Unscripted. Unedited. Real.
5 mins of writing on a set topic.
I’ve decided that if I ever wanted to do more writing….and to really get serious about it then I need to be able to just write. Simply write. So I’m going to join some friends linking up at Lisa-Jo’s blog and we shall see what fun ensues…..
So here goes….
I recently asked my Facebook friends ‘if one was born with a limited supply of toenails?’. I said I was asking for a friend….but if you know me you would know that was completely tongue in cheek and ohh my goodness……I am big toenail-less.
This not a foreign phenomena for me….when I danced I lost several pairs of toenails due to pointe work. Ohh the joys of it. But they always grew back.
Now. Nada. No proper nail there. Just a very thin layer of something that could resemble a nail, but isn’t, so I squawk if a child happens to stand on my feet and demand ‘up’.
I’m not quite sure why this has happened…and after I got over the initial ickiness of it all….my thoughts turned to summer and ‘ohhhhh no..what will I do?’ Our particular valley gets warm. Scratch that. Its gets hot here!! We have multiple days in a row where the thermometer tips over the 100 mark.
Little fact: one cannot wear covered toe shoes in over 100 degree weather. Well this one cannot.
I am gonna have to wear flip flips at some point or another and expose my ugly big toes to the world. Well this little world I live in, anyway.
Me in all my bareness. Baring my vulnerable spot to others. Showing my deformities. Ewwww.
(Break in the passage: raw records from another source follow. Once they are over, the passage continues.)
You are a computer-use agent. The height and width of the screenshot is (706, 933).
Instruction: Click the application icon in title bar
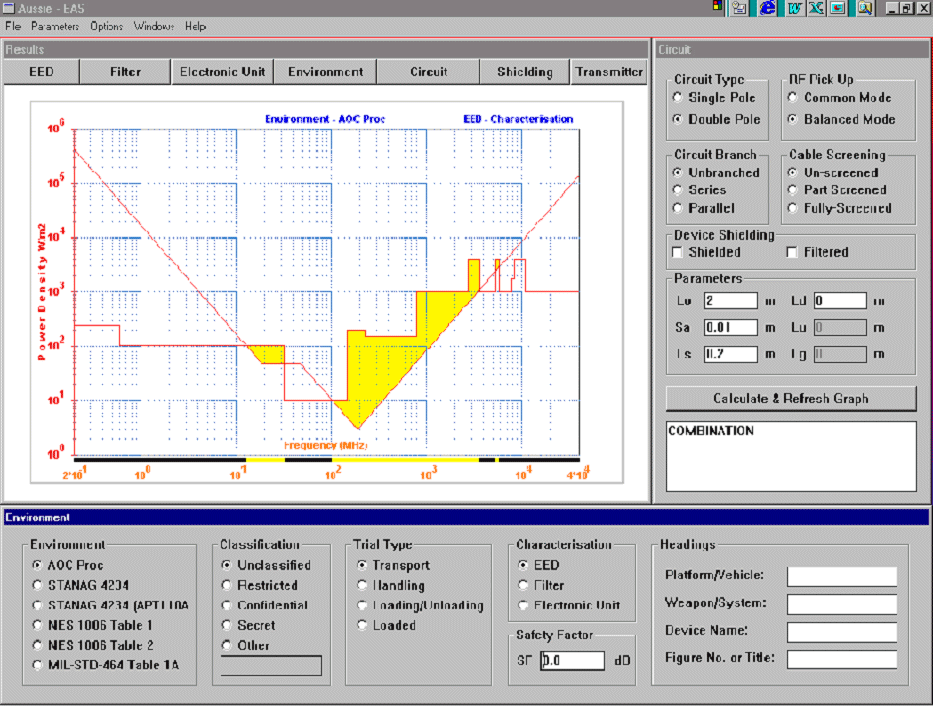tap(8, 8)
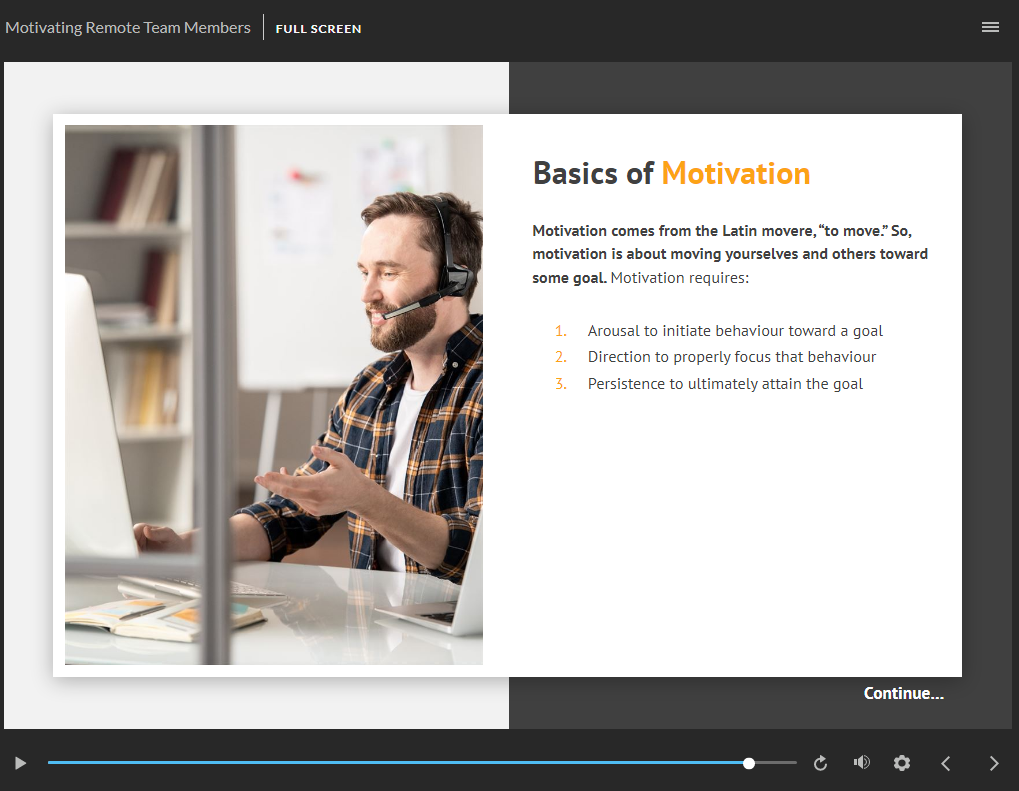Mute the audio with the speaker icon
Screen dimensions: 1019x791
pyautogui.click(x=861, y=763)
But isn’t this what God asks of us?
To come before him – in all of our true selves – the fingernails kept in ok shape, as well as the big toes baring no nails. We can’t expose only the good parts of us to the Lord and think that’s ok.
Nope. He wants to change us – to transform us – to become more like Him. The more we hold back from Him, the less He is able to invade us – every nook and cranny of us.
Bare. Lord I come before you, bare, every part of me, with my selfishness, my pride, my controlling nature exposed and I ask you to change me. To shine your light in and through me. I pray that I never try to hide parts of me from you.
PS. Lord, may I have a pair of new big toe nails just happen to appear by June?